Adam Davidson

Personal information
- Full name: Adam Richmond Davidson
- Date of birth: 28 November 1929
- Place of birth: Invergowrie, Scotland
- Date of death: September 2007 (aged 77)
- Place of death: Portsmouth, England
- Position(s): Winger

Senior career*
- Years: Team / Apps / (Gls)
- Elmwood
- Sheffield Wednesday / 0 / (0)
- 1951–1952: Colchester United / 19 / (0)
- Carnoustie Panmure
- Total:  / 19 / (0)

= Adam Davidson (footballer) =

Scottish footballer (1929–2007)

Adam Richmond Davidson (28 November 1929 – September 2007) was a Scottish footballer who played in the Football League as a winger for Colchester United.

==Career==
Born in Invergowrie, Davidson joined Football League club Sheffield Wednesday from Elmwood, but failed to make an appearance for the Owls.

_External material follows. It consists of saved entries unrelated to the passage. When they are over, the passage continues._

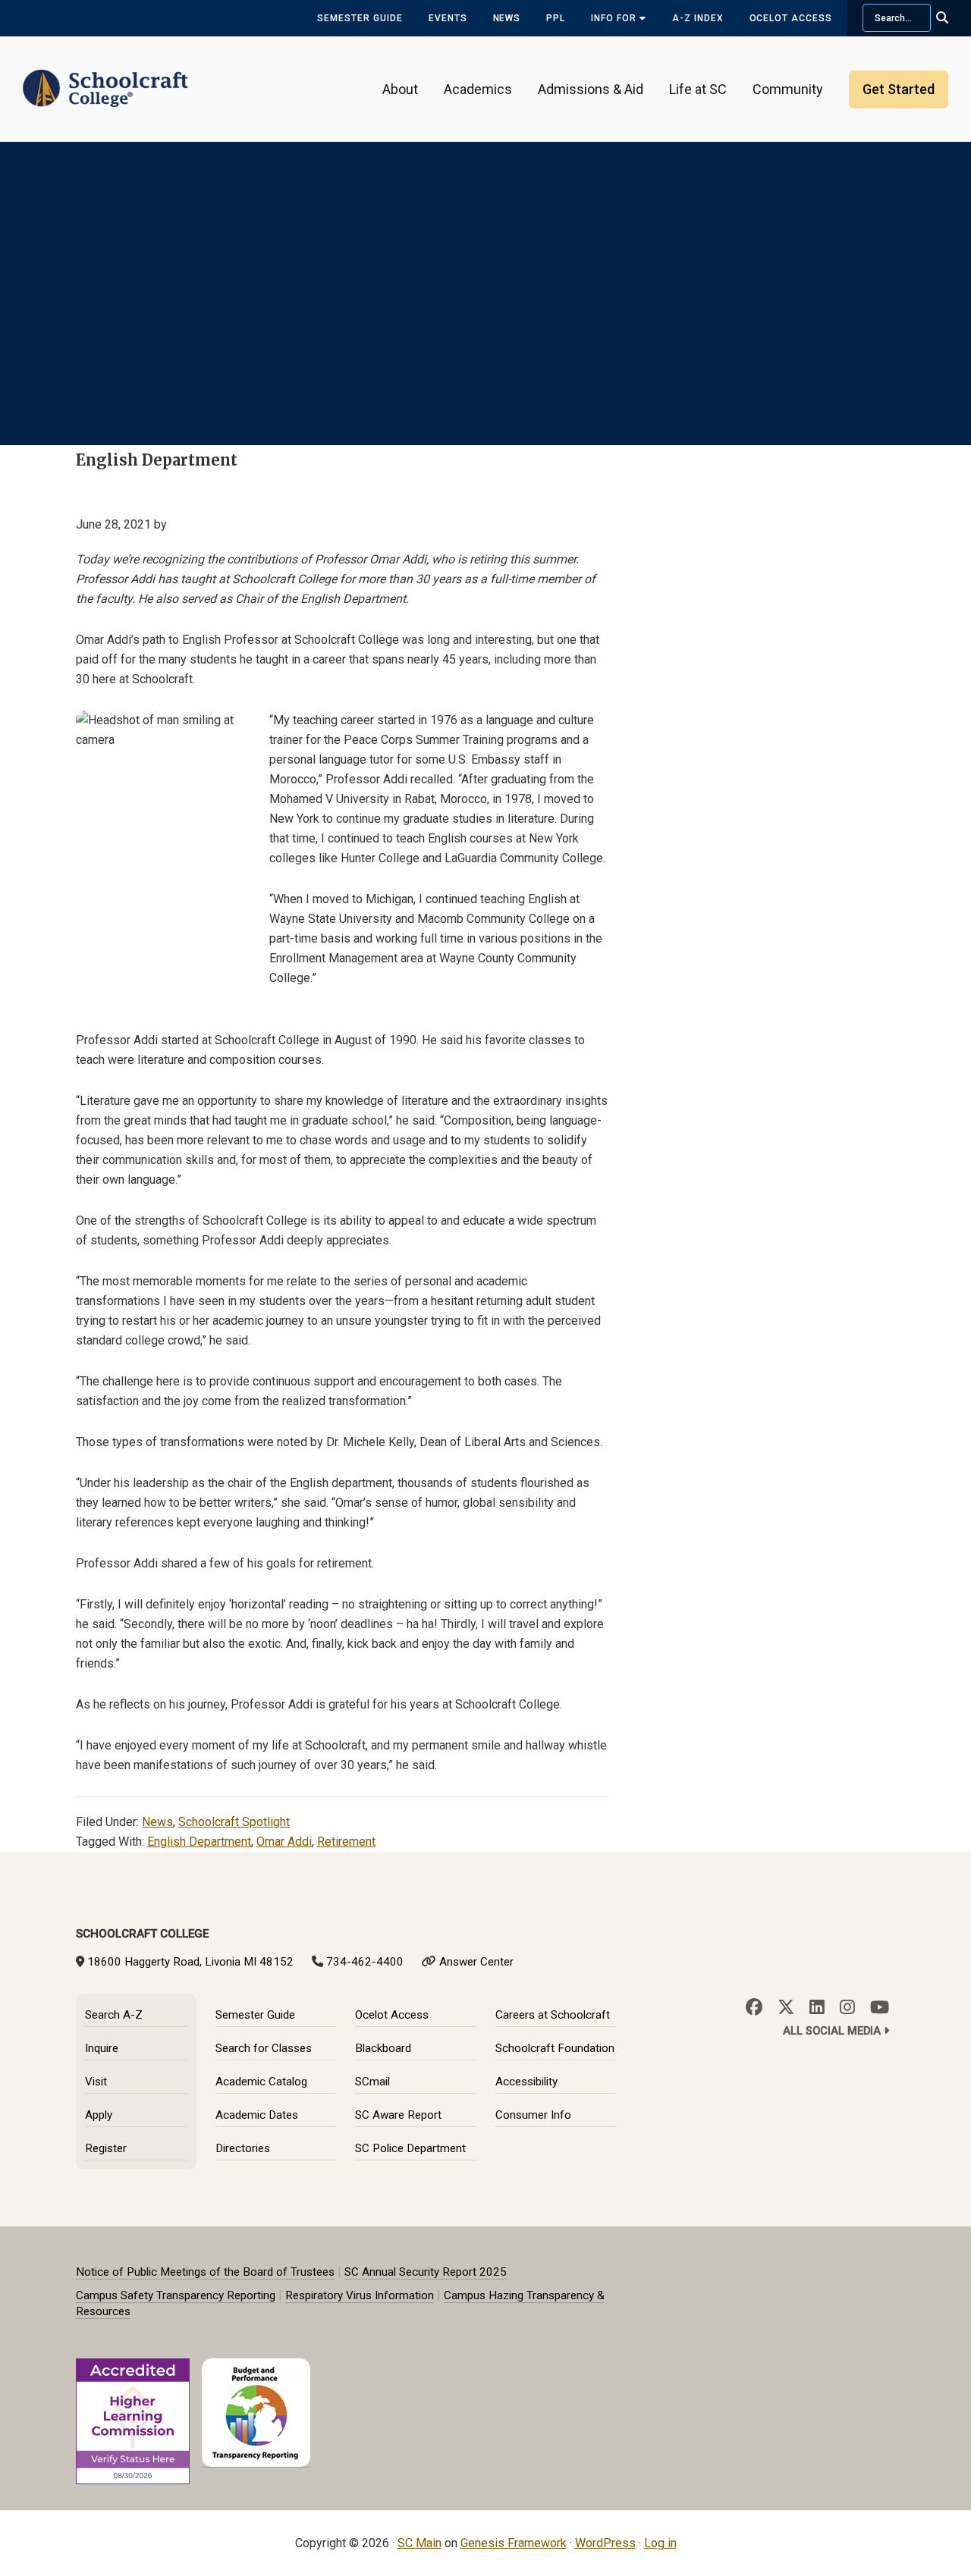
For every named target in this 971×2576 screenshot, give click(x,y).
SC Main (420, 2543)
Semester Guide (359, 18)
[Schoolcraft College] (105, 78)
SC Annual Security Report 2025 (425, 2272)
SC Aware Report (398, 2115)
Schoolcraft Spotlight (234, 1822)
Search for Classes (263, 2048)
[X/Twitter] (785, 2007)
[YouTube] (879, 2007)
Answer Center (476, 1962)
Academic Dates (256, 2115)
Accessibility (526, 2081)
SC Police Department (410, 2148)
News (507, 18)
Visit (96, 2081)
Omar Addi (284, 1841)
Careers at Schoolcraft (552, 2015)
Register (106, 2148)
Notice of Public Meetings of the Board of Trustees (205, 2272)
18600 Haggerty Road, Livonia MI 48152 (190, 1962)
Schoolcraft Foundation (554, 2048)
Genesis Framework (513, 2543)
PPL (555, 18)
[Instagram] (847, 2007)
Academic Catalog (261, 2081)
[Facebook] (754, 2007)
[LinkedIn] (817, 2007)
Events (448, 18)
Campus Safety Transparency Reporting (175, 2295)
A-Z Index (698, 18)
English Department (199, 1841)
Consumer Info (533, 2115)
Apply (98, 2115)
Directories (242, 2148)
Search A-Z (114, 2015)
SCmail (372, 2081)
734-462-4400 (365, 1962)
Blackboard (383, 2048)
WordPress (605, 2543)
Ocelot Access (790, 18)
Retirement (346, 1841)
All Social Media (833, 2031)
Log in (660, 2543)
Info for (615, 18)
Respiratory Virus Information (359, 2295)
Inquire (101, 2048)
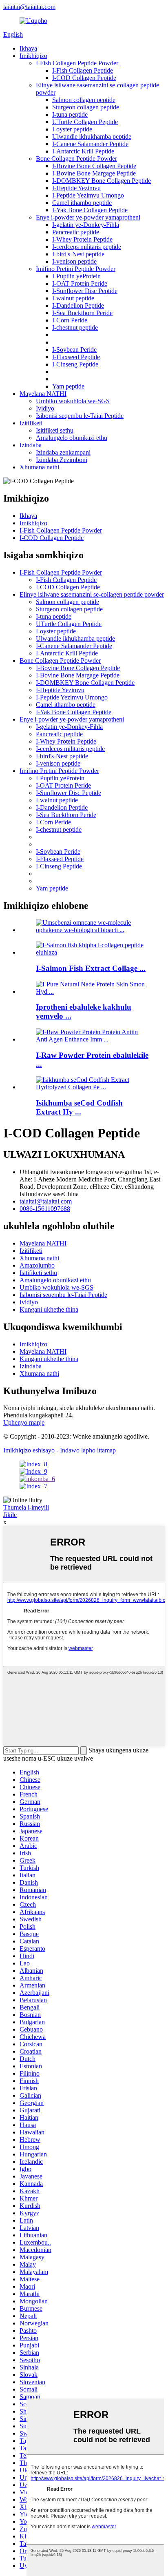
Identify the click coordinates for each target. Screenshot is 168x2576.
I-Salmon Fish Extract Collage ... (91, 968)
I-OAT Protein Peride (79, 283)
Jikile (10, 1514)
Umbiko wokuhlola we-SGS (73, 401)
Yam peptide (68, 386)
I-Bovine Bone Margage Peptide (94, 173)
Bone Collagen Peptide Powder (76, 158)
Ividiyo (45, 408)
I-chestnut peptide (75, 327)
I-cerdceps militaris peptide (86, 246)
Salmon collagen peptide (83, 99)
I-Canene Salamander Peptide (90, 143)
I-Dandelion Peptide (78, 305)
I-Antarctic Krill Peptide (83, 151)
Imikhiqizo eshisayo (29, 1450)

He moved to Colchester United in 1951, spending one season with the club and making 19 appearances. He made his debut on 13 September 1951 against Plymouth Argyle in a 1–0 win at Layer Road. He scored one goal for the club in the FA Cup against Bristol CIty on 15 December, a match which Colchester won 2–1. His final game came at the end of the 1951–52 season in a 1–0 home victory against Watford. He later returned to his native Scotland to play for Carnoustie Panmure. He died in Portsmouth in September 2007, at the age of 77.